11/25/2007 10:00 pm (et) Susansweet: He is speaking about the actual bohemians as he is a reenactor.

11/25/2007 10:00 pm (et) amhistoryguy: Anything else on tonight's chat?

11/25/2007 10:01 pm (et) mobile_96: Sounds like a better presentation in store for you than this book.

11/25/2007 10:01 pm (et) bluelady: Sounds like he was practicing his reporting while writing this book...he certainly was not doing it as an investigative reporter.

11/25/2007 10:01 pm (et) bluelady: No...will we finish it next week?.

11/25/2007 10:02 pm (et) amhistoryguy: Next week we wrap this one up CHAPTER FOURTEEN, FIFTEEN, AND THE EPILOGUE - about 35 pages. Thanks everyone for participating, and I hope to have everyone back again next week.

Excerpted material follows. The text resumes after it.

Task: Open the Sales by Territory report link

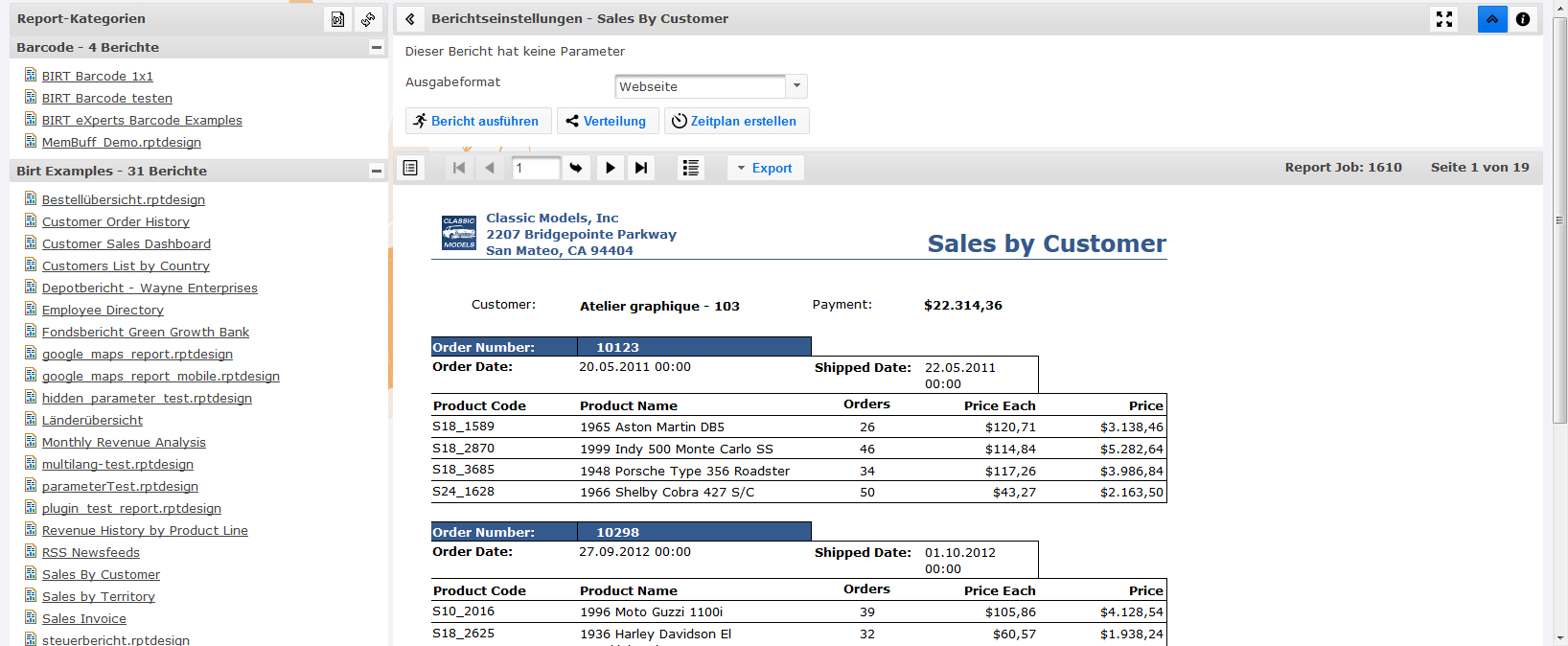Action: (x=98, y=596)
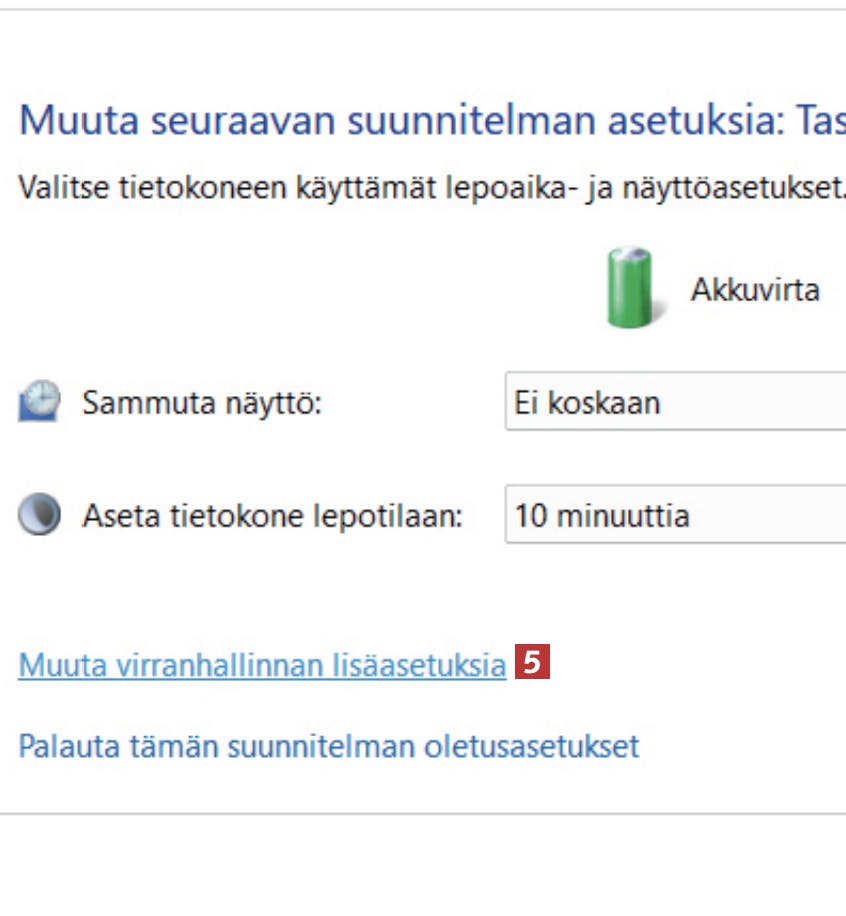Click the Akkuvirta column header label
Viewport: 846px width, 916px height.
pyautogui.click(x=755, y=290)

11/25/2007 10:02 pm (et) Susansweet: Over five hundred field correspondents covered the Civil War for hundreds of newspapers North and South between the years of 1861 and 1865. These intrepid reporters and artists became known as the "Bohemian Brigade," and brought scenes and stories of life and death in battle, in camp, and on campaign to the eyes of millions of citizens eager to follow the unfolding course of this epic event in American history.

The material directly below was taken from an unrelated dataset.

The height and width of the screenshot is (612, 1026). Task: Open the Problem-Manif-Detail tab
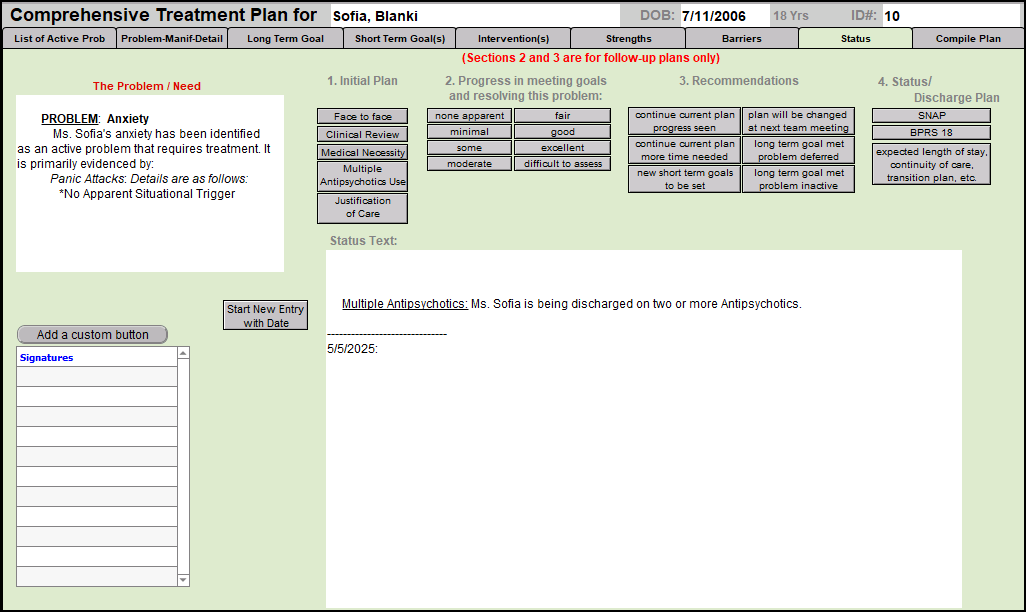172,39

11/25/2007 10:02 pm (et) secret squirrel: But, even though this book is poorly researched, I really have learned alot.

11/25/2007 10:02 pm (et) bluelady: Said with hopes of getting on to something better! :)

11/25/2007 10:02 pm (et) amhistoryguy: Glad to hear that ss, I have too.

11/25/2007 10:02 pm (et) Susansweet: Representing such papers as the New York Times, Harper's Weekly, the Charleston Mercury, and Frank Leslie's Illustrated Newspaper, the "Bohemians" came from all walks of life, from professional writers to former.

11/25/2007 10:03 pm (et) mobile_96: Thank you guy.

11/25/2007 10:03 pm (et) bluelady: Agreed there Dave and ss...

11/25/2007 10:03 pm (et) Susansweet: Soldiers to small-town clerks and amateur artists. A few were killed, wounded or captured because of their efforts to get close to the story, and many became household names after the war, such as Winslow Homer, Alfred Waud, Edwin Forbes, and Thomas Nast

11/25/2007 10:03 pm (et) amhistoryguy: There are no "BAD" books, some are just better than others. This one is not very good.

11/25/2007 10:03 pm (et) Babs: I always say that this group could have an interesting discussion about reading the phone book.

11/25/2007 10:03 pm (et) bluelady: Good job guy...close this baby up next week!

11/25/2007 10:03 pm (et) bluelady: lol babs!!

11/25/2007 10:03 pm (et) secret squirrel: Good job

11/25/2007 10:04 pm (et) amhistoryguy: You are probably correct there Babs : )

11/25/2007 10:04 pm (et) Susansweet: Torin Finney and Jill Forbath of the American Civil War Society will give a presentation on the Bohemian Brigade in their period attire as special artist James Allen Davis of Harper's Weekly and war correspondent Clarence J. Lipsey of the New York Times. Combining key facts, images, and samples of period papers, they will bring the wartime experience of the Bohemian Brigade alive.

11/25/2007 10:04 pm (et) bluelady: Sorry I was late...my Eagles are actually holding their own against the Patriots!

11/25/2007 10:05 pm (et) Susansweet: For more information, visit www.jamesallendavis.com

11/25/2007 10:05 pm (et) amhistoryguy: Thanks everyone, for sticking it out with me. Had visions of being the only one here tonight.